Thirdly, Anyhow, when a certificate is issued for e-evidence, the court assumes the content to be true without any further verification. For instance, if a certificate for a CD is issued, it will identify the CD as containing the statement sought to be introduced and describe the way of its production in court. The provision does not allow any further corroboration regarding identification and description. However, if the authenticity of e-evidence is challenged, the court may upon its discretion may take resort to section (BSA) examine the e-evidence in a forensic science laboratory. Practically, taking the opinion of an expert may take years which will delay the court proceedings and reports often end up with the remark as ‘Inconclusive’ which again depends on the court’s conscience whether to admit the evidence.
Section 62 and 63 of BSA replaces section 65A and 65B of IEA, which also falls short to introduce any significant changes regarding the admissibility and authenticity of e-evidence despite repeated remarks by courts over the issue of growing misuse of deepfakes. Section 2(d) of the BSA defines ‘document’ which now includes ‘electronics and digital records,’ expanding its scope to cover emails, text messages, website content and more. In terms of authentication standards, the mandatory production of certificate is retained in the adhiniyam and an additional requirement is also introduced that the certificate must be signed by both the person-in-charge of the e-device and ‘an expert.’ Furthermore, the certificate must include a ‘hash value’ which is a unique alpha-numeric value that represents the content of the file or data. It also acts as a digital signature ensuring document’s security and authenticity. To verify the data, the hash value of the received data has been compared with the hash value of the original merely to check as if the data has been altered.

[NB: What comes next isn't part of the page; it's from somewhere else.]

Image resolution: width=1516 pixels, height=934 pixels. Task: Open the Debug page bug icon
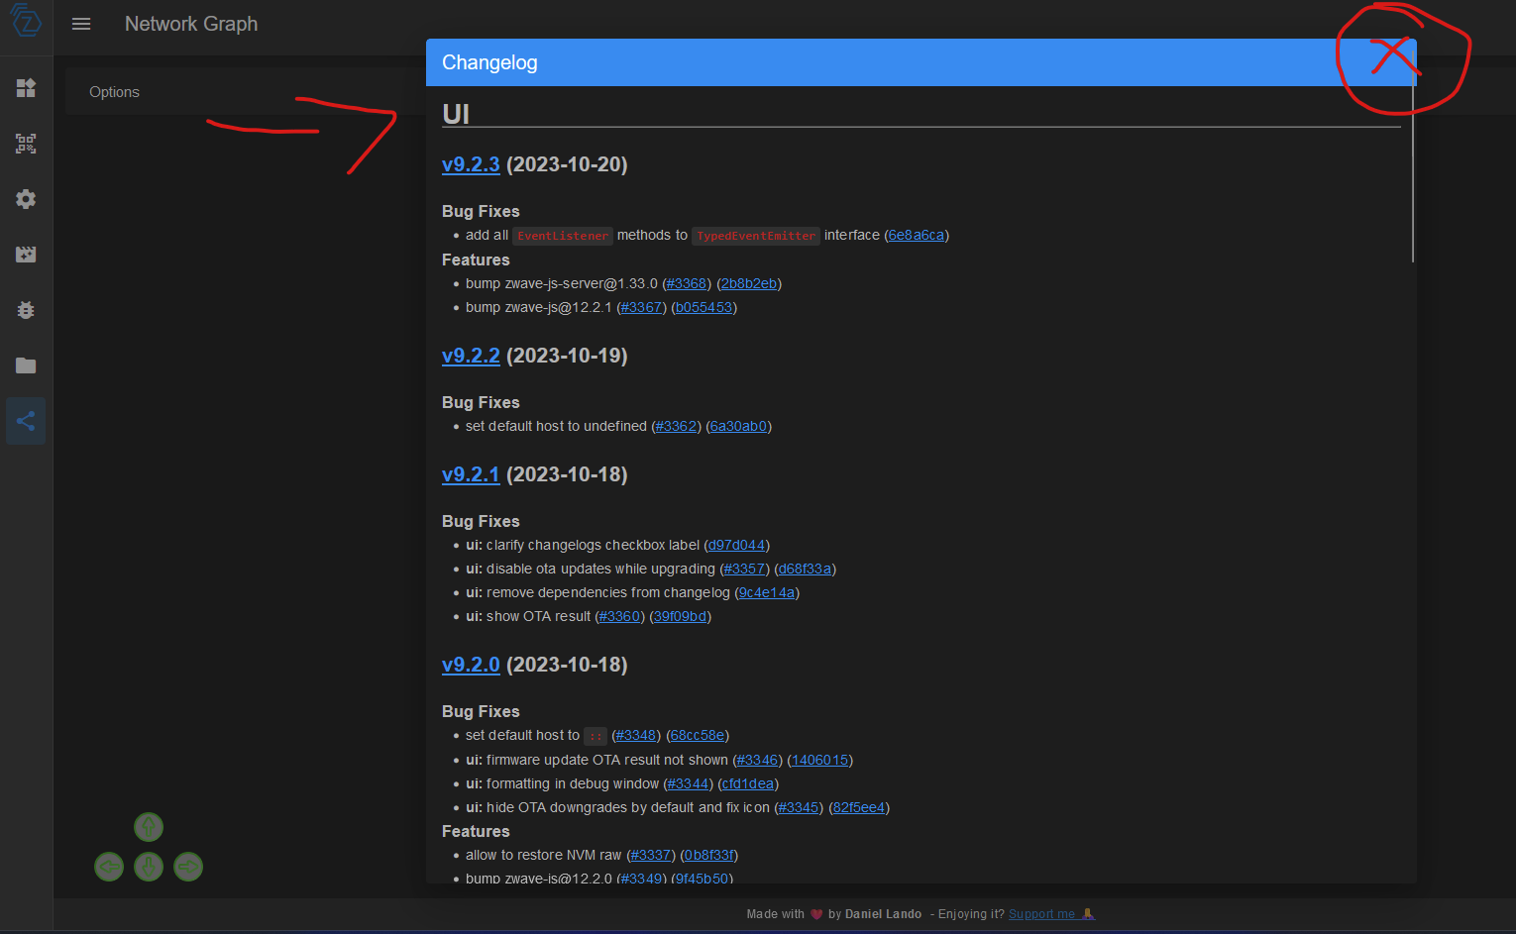pos(25,309)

Undoubtedly, the new provisions add an additional layer of security for verifying the authenticity of e-evidence, but there are some flaws that needs to be mentioned: (i) The section requires an expert signature, but abstains itself from defining as to who qualifies as an expert capable of validating the authenticity of e-evidence. (ii) the provision might act as a safeguard to detect tampering with e-record but it does not vouch for the legitimacy of e-evidence.
Way Forward
The deepfake concern is not just limited to court litigation but also extends to arbitration proceedings. Thus, a central legislature is the need of the hour as the present laws are not enough to separate fake ‘chaff’ and help the ‘wheat’ to survive the challenge of authenticity. Recently, the Central government in the matter of Rajat Sharma v. Union of India, informed the Delhi High Court that a committee has been formed to consider the statutory framework to regulate deepfake. By the time a comprehensive legislation is framed there is a need for the lawyers and judges to exercise greater diligence in verifying the authenticity of digital evidence. That includes trainings of the judges and lawyers should be done in such a manner so they can identify deepfake media in first instances which can save the effort of consulting a forensic expert each time as it will prolong litigation and run up costs through extra diligence and high expenditure on lay and expert witnesses.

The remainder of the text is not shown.